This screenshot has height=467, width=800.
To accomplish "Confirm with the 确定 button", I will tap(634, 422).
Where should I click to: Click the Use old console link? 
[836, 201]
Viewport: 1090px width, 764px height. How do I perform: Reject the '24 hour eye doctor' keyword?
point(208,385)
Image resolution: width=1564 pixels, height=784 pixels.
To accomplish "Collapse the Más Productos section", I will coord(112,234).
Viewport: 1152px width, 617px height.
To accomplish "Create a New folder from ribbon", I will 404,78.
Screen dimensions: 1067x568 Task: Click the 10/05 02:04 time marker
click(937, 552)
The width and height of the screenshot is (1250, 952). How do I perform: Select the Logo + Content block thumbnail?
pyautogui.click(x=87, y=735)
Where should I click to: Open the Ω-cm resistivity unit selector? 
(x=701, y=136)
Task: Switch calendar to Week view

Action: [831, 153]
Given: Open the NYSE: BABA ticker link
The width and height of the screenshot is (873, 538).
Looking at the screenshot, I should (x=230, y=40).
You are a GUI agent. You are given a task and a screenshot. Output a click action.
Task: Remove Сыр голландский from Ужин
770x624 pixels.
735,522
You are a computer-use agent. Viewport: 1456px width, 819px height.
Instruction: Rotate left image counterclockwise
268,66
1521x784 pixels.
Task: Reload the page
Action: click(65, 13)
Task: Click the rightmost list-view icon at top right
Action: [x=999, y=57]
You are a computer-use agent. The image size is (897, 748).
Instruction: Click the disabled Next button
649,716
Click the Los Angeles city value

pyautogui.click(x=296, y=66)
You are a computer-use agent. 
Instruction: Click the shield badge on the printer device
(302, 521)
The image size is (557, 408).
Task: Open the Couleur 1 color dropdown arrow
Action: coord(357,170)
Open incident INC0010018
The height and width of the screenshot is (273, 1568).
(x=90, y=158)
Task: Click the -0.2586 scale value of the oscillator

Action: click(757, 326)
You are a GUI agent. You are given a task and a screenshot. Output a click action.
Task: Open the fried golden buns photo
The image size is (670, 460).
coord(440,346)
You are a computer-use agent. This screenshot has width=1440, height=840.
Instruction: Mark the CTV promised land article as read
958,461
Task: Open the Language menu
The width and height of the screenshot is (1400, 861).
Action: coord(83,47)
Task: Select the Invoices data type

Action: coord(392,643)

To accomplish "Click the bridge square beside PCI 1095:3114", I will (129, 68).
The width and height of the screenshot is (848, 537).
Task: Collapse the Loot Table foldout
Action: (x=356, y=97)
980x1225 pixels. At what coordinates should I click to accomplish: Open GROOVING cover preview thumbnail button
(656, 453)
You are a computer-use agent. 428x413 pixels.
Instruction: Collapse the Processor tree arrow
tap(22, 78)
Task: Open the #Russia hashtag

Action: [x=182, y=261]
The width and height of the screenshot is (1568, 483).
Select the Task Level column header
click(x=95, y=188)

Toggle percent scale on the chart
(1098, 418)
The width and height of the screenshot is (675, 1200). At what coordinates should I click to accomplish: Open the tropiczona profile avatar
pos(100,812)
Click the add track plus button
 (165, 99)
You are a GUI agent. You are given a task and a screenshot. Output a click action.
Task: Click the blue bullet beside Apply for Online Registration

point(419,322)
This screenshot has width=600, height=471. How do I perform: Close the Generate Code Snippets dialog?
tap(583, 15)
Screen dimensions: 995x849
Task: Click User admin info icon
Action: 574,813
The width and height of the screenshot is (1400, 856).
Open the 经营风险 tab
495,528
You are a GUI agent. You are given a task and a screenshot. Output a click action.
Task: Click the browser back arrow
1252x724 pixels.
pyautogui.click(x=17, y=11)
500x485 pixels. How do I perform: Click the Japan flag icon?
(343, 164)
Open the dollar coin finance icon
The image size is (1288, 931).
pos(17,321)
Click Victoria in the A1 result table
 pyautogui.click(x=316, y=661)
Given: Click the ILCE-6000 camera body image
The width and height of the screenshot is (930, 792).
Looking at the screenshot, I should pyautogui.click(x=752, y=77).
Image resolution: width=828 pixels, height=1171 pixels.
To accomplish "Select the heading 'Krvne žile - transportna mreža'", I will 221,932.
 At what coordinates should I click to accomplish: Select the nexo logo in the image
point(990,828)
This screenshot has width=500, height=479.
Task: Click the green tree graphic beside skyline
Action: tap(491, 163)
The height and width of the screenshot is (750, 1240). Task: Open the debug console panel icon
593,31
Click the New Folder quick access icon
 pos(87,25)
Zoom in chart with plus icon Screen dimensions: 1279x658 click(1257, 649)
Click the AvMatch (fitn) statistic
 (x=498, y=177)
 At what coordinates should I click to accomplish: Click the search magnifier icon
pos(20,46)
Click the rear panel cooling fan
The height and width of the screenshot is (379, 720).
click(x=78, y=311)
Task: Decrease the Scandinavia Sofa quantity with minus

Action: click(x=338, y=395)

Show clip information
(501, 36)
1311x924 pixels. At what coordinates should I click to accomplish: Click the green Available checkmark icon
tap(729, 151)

What you will do — Could you write out all of the entries precisely as they stand?

Task result —
This screenshot has height=467, width=800.
To accomplish "Confirm with the 确定 button", I will tap(634, 422).
Where should I click to: Click the Use old console link? 
[836, 201]
Viewport: 1090px width, 764px height. How do I perform: Reject the '24 hour eye doctor' keyword?
point(208,385)
Image resolution: width=1564 pixels, height=784 pixels.
To accomplish "Collapse the Más Productos section", I will coord(112,234).
Viewport: 1152px width, 617px height.
To accomplish "Create a New folder from ribbon", I will 404,78.
Screen dimensions: 1067x568 Task: Click the 10/05 02:04 time marker
click(937, 552)
The width and height of the screenshot is (1250, 952). How do I perform: Select the Logo + Content block thumbnail?
pyautogui.click(x=87, y=735)
Where should I click to: Open the Ω-cm resistivity unit selector? 
(x=701, y=136)
Task: Switch calendar to Week view

Action: [831, 153]
Given: Open the NYSE: BABA ticker link
The width and height of the screenshot is (873, 538).
Looking at the screenshot, I should (x=230, y=40).
You are a GUI agent. You are given a task and a screenshot. Output a click action.
Task: Remove Сыр голландский from Ужин
770x624 pixels.
735,522
You are a computer-use agent. Viewport: 1456px width, 819px height.
Instruction: Rotate left image counterclockwise
268,66
1521x784 pixels.
Task: Reload the page
Action: click(65, 13)
Task: Click the rightmost list-view icon at top right
Action: [x=999, y=57]
You are a computer-use agent. The image size is (897, 748).
Instruction: Click the disabled Next button
649,716
Click the Los Angeles city value

pyautogui.click(x=296, y=66)
You are a computer-use agent. 
Instruction: Click the shield badge on the printer device
(302, 521)
The image size is (557, 408).
Task: Open the Couleur 1 color dropdown arrow
Action: coord(357,170)
Open incident INC0010018
The height and width of the screenshot is (273, 1568).
(x=90, y=158)
Task: Click the -0.2586 scale value of the oscillator

Action: click(757, 326)
You are a GUI agent. You are given a task and a screenshot. Output a click action.
Task: Open the fried golden buns photo
The image size is (670, 460).
coord(440,346)
You are a computer-use agent. This screenshot has width=1440, height=840.
Instruction: Mark the CTV promised land article as read
958,461
Task: Open the Language menu
The width and height of the screenshot is (1400, 861).
Action: coord(83,47)
Task: Select the Invoices data type

Action: coord(392,643)

To accomplish "Click the bridge square beside PCI 1095:3114", I will (129, 68).
The width and height of the screenshot is (848, 537).
Task: Collapse the Loot Table foldout
Action: (x=356, y=97)
980x1225 pixels. At what coordinates should I click to accomplish: Open GROOVING cover preview thumbnail button
(656, 453)
You are a computer-use agent. 428x413 pixels.
Instruction: Collapse the Processor tree arrow
tap(22, 78)
Task: Open the #Russia hashtag

Action: [x=182, y=261]
The width and height of the screenshot is (1568, 483).
Select the Task Level column header
click(x=95, y=188)

Toggle percent scale on the chart
(1098, 418)
The width and height of the screenshot is (675, 1200). At what coordinates should I click to accomplish: Open the tropiczona profile avatar
pos(100,812)
Click the add track plus button
 (165, 99)
You are a GUI agent. You are given a task and a screenshot. Output a click action.
Task: Click the blue bullet beside Apply for Online Registration

point(419,322)
This screenshot has width=600, height=471. How do I perform: Close the Generate Code Snippets dialog?
tap(583, 15)
Screen dimensions: 995x849
Task: Click User admin info icon
Action: 574,813
The width and height of the screenshot is (1400, 856).
Open the 经营风险 tab
495,528
You are a GUI agent. You are given a task and a screenshot. Output a click action.
Task: Click the browser back arrow
1252x724 pixels.
pyautogui.click(x=17, y=11)
500x485 pixels. How do I perform: Click the Japan flag icon?
(343, 164)
Open the dollar coin finance icon
The image size is (1288, 931).
pos(17,321)
Click Victoria in the A1 result table
 pyautogui.click(x=316, y=661)
Given: Click the ILCE-6000 camera body image
The width and height of the screenshot is (930, 792).
Looking at the screenshot, I should pyautogui.click(x=752, y=77).
Image resolution: width=828 pixels, height=1171 pixels.
To accomplish "Select the heading 'Krvne žile - transportna mreža'", I will 221,932.
 At what coordinates should I click to accomplish: Select the nexo logo in the image
point(990,828)
This screenshot has width=500, height=479.
Task: Click the green tree graphic beside skyline
Action: tap(491, 163)
The height and width of the screenshot is (750, 1240). Task: Open the debug console panel icon
593,31
Click the New Folder quick access icon
 pos(87,25)
Zoom in chart with plus icon Screen dimensions: 1279x658 click(1257, 649)
Click the AvMatch (fitn) statistic
 (x=498, y=177)
 At what coordinates should I click to accomplish: Click the search magnifier icon
pos(20,46)
Click the rear panel cooling fan
The height and width of the screenshot is (379, 720).
click(x=78, y=311)
Task: Decrease the Scandinavia Sofa quantity with minus

Action: click(x=338, y=395)

Show clip information
(501, 36)
1311x924 pixels. At what coordinates should I click to accomplish: Click the green Available checkmark icon
tap(729, 151)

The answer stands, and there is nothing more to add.